> Exercise passage
+ + + + + + +

At the Red Barn, the staff is mostly young, and availability is determined by athletic events, dating and homework. Employees don't always know the difference between foods. (One waitress referred to shad roe as "chad roe.") A radio blares in the background, against the sounds of clanking plates and sizzling beef. Stained copies of "The Professional Pastry Chef," "Cook's Illustrated: the Best Recipe" and a James Peterson book on fish and shellfish are stacked in no particular order on one shelf.

Guessing Game

Ordering supplies offered another challenge. At Dr. Goldfinger's dental practice, his sterilized tools and materials have a long shelf life, and he can easily order what he will need for his scheduled patients.

But there is no telling of people's tastes, and Dr. Goldfinger runs the risk of ordering too much of specific entrees, such as seafood or beef. One recent weekend, he sold only six of 30 portions of soft-shell crabs. The next weekend, he cut back his order, buying what amounted to 24 entrees. They sold out immediately. "Even now I can't always predict what sells," he says.

Dr. Goldfinger follows a few basic guidelines, like the "economy of the duck," preached by one of his teachers, television personality and cookbook author Jacques Pepin. It means that the chef uses every part for something. In his case, Dr. Goldfinger says, "If I order too much meat, I can use it for chili. If I order too much chicken, I can use it for chicken stock."

Taking reservations is also an art compared with scheduling patients where given amounts of time are allotted for certain procedures. When the restaurant first opened, Ms. Jones says she was so excited about the number of customers calling for tables that she overbooked. "Early on, I had too many people," she says. "We didn't know how to do any of this."

+ + + + + + +

> Extracted records
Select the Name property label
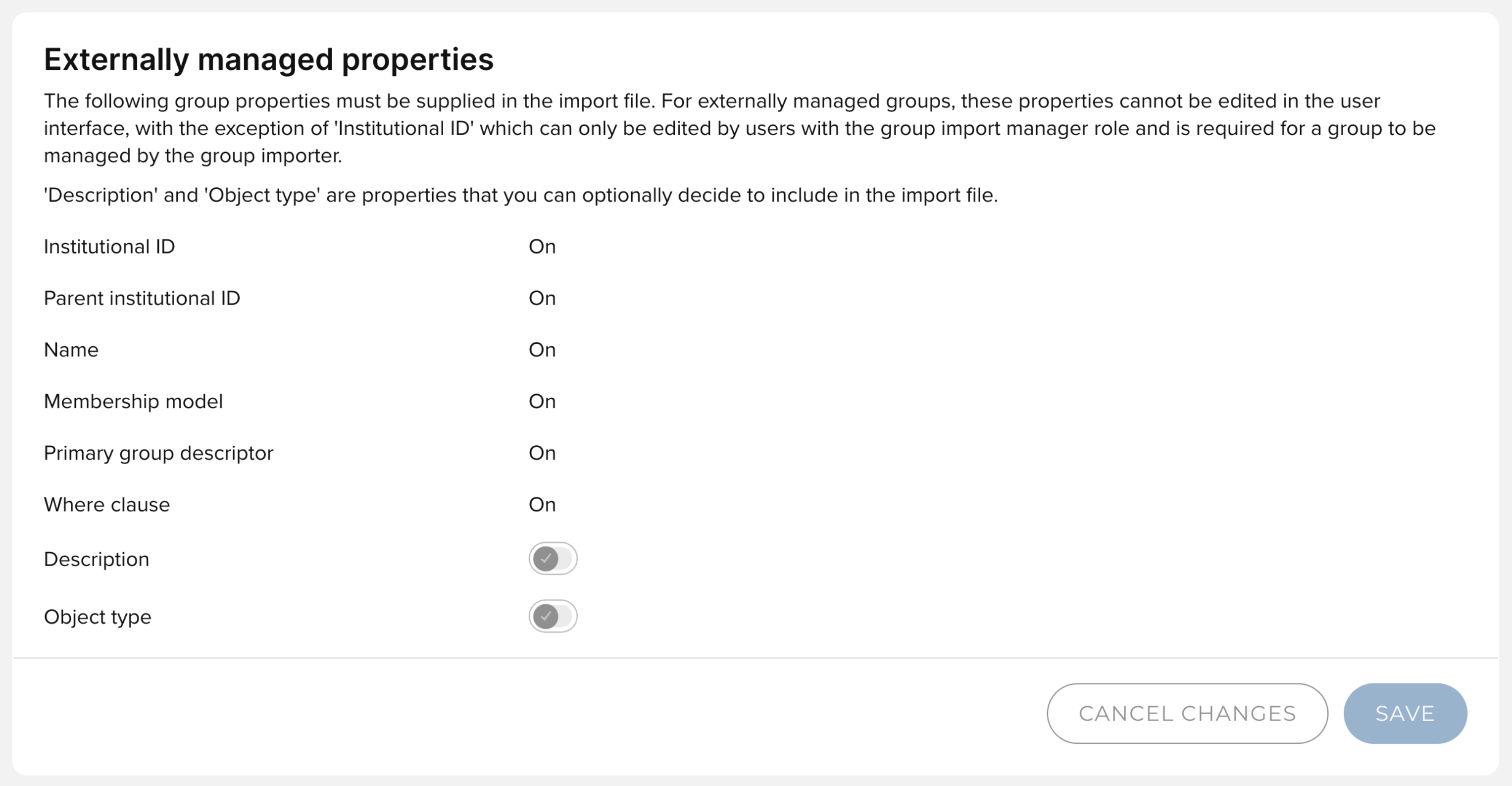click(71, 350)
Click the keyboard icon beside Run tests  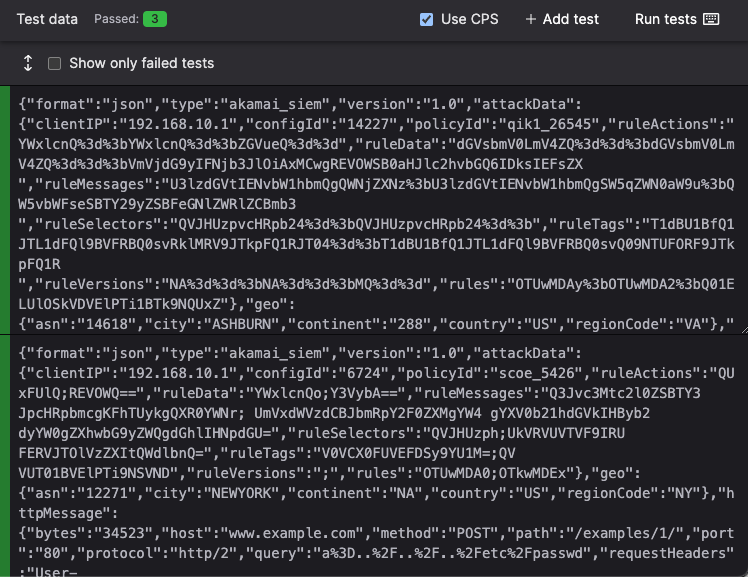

+ + + + + + +

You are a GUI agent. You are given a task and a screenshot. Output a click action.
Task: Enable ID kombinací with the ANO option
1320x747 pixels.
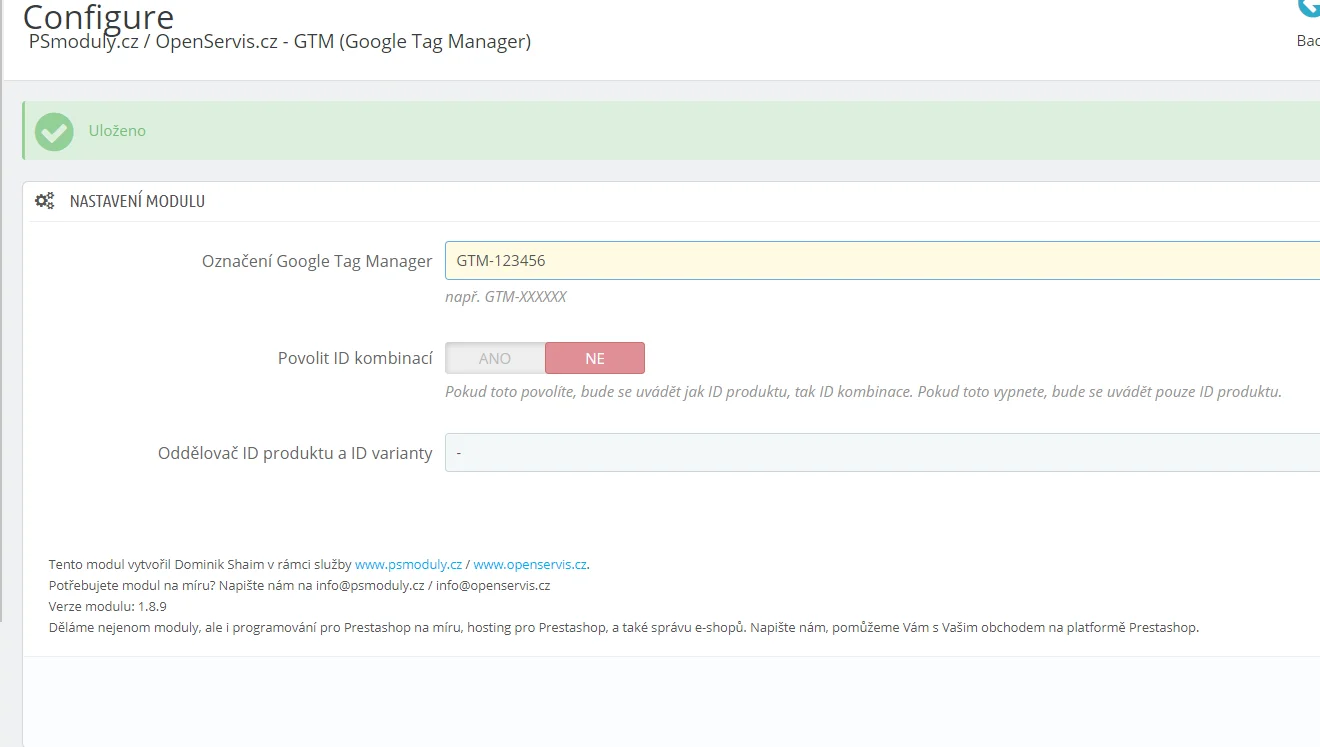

+ + + + + + +

> Required tasks
A) Rewrite the paragraph beginning "But there is no telling" from the passage about Dr. Goldfinger's restaurant as a short list, keeping its main facts.
B) Carry on the passage about Dr. Goldfinger's restaurant, starting after its final sentence.

> Results of the tasks
A)
- People's tastes are unpredictable, so Dr. Goldfinger risks ordering too much of particular entrees, such as seafood or beef.
- One weekend he sold only six of 30 soft-shell crab portions.
- The next weekend he ordered about 24 entrees' worth, and they sold out immediately.
- He says he still can't always predict what will sell.

B)
Dr. Goldfinger and Ms. Jones still haven't veered much from their basic business plan, with a few exceptions. Their takeout business hasn't taken off yet, and they dropped plans to stay open six or seven nights a week because they couldn't hire dependable help to prepare and serve the food. But the restaurant broke even after 2½ years and now is profitable.

To prepare for their fourth season, Dr. Goldfinger and Ms. Jones closed the Red Barn this past winter for two months. They made repairs on the building and added a bar for their coming liquor license. They also took time to eat out and study menus. When they reopened in April, they added a few items to their menu, including a Cuban sandwich, cheese fondue and several smaller appetizer plates. They stopped serving the retro dollop of mayonnaise on a piece of lettuce with a slice of tomato. Dr. Goldfinger says bluntly: "It made me sick to look at it." Now they serve a simple slice of vine-ripened tomato with certain entrees.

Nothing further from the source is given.